Put yourself first: achieving a healthy work-life balance in your career

We live in a time where the line between work and private life is becoming more blurred by the day. While a rising number of workers manage to do their job from home and working overtime often becomes the rule instead of the exception, it’s becoming increasingly difficult to maintain a healthy work-life balance. Moreover, the pressure to succeed within society is mounting and sometimes it seems almost impossible to fight the norm. Fortunately, there are ways to restore balance in your life. CareerAnalytics will show you how.

Finding the right work-life balance has everything to do with how you prioritize your personal and professional activities in life, and to what extent you keep your job-related activities away from your home environment. The ideal division is different for every individual, and it’s definitely not a simple matter of solving a math problem. Some families, for example, might live by the unwritten rule of not bringing their work-related issues to the dinner table. In other families, it may be common to not make it in time for dinner at all. However, with the development of technology on the rise, the boundaries between our workplace and home are fading. Now that most of us have access to our workstation from basically anywhere there’s a solid Wi-Fi connection, the challenge of being able to ‘switch off’ occasionally is greater than ever. It’s a shift that provides more flexibility and undeniably has its advantages, but unfortunately, it’s also a trend that’s causing more victims by the day.

Rising stress levels

Employees who suffer from a poor work-life balance are often under constant pressure to perform, causing a lot of stress in the process. In this day and age, mental stress can be seen as a big economic and health problem, and it’s mostly caused by employees being expected to do more work in less time. A lot of workplaces have a company culture where it’s expected of you to structurally work more than the fixed hours on your contract. It’s a culture that leads to ‘presenteeism’, where employees collectively create a sense of obligation to stay in the office longer as a requirement to succeed and make sure to be seen in the process. Whether your manager forces you or it’s optional, eventually a system like this sustains itself. A research study shows that Americans on average put in a staggering 23 hours of extra work per month, just to be visible. At the same time, even before the pandemic, about 53% of millennials claimed to have experienced symptoms of burnout, according to Indeed. And to what purpose? The numbers show that doing overtime does not lead to more productivity at all. So, if you recognize this scenario, it might be time to put yourself first.

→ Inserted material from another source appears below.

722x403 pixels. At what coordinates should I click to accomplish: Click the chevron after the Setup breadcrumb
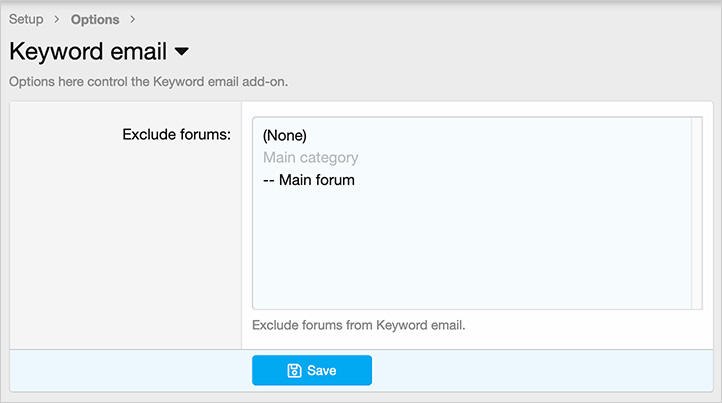coord(57,20)
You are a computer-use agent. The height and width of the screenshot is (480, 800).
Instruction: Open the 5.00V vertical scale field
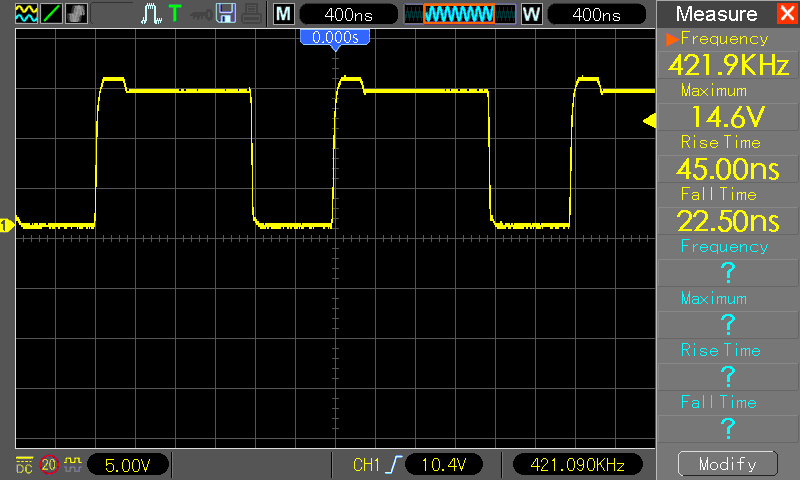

A healthy work-life balance

One of the most difficult factors in creating the right work-life balance is how to change your current situation, especially when it’s deeply rooted within the company culture. It’s when employees are being forced – by managers or the norms of company culture – to go the extra mile against their will when it gets morally questionable. Managers should always have a sense of responsibility for the well-being of their employees, and you could say that the inability to signal a problem and do something about it creates a toxic work environment. Besides, it’s also harmful to the organization: it’s proven that stressed-out employees are less productive and tend to make more errors. Now back to you. Whenever you feel like the efforts you’re currently making are taking their toll on your own personal life and well-being, it’s time to raise your voice and address the problem. It takes a lot of courage, but eventually, it’s the only way to improve your current situation. This can lead to two potential outcomes. Either your employer turns out to have a heart after all and will reach out to help you, or you will find proof that you are in fact working within a toxic company culture. As confronting as the latter can be, it might be the red flag you needed to take the plunge and seek your happiness elsewhere. It’s a big step and you can’t just give up your current job like that, but there are tools to help you. On the demand insights page of CareerAnalytics for example, you can find equal opportunities within your area, or even plenty of new opportunities elsewhere. Whatever you do, if you value a healthy balance in life and prefer not losing it, you’re always better off leaving a workplace that drains the life out of you.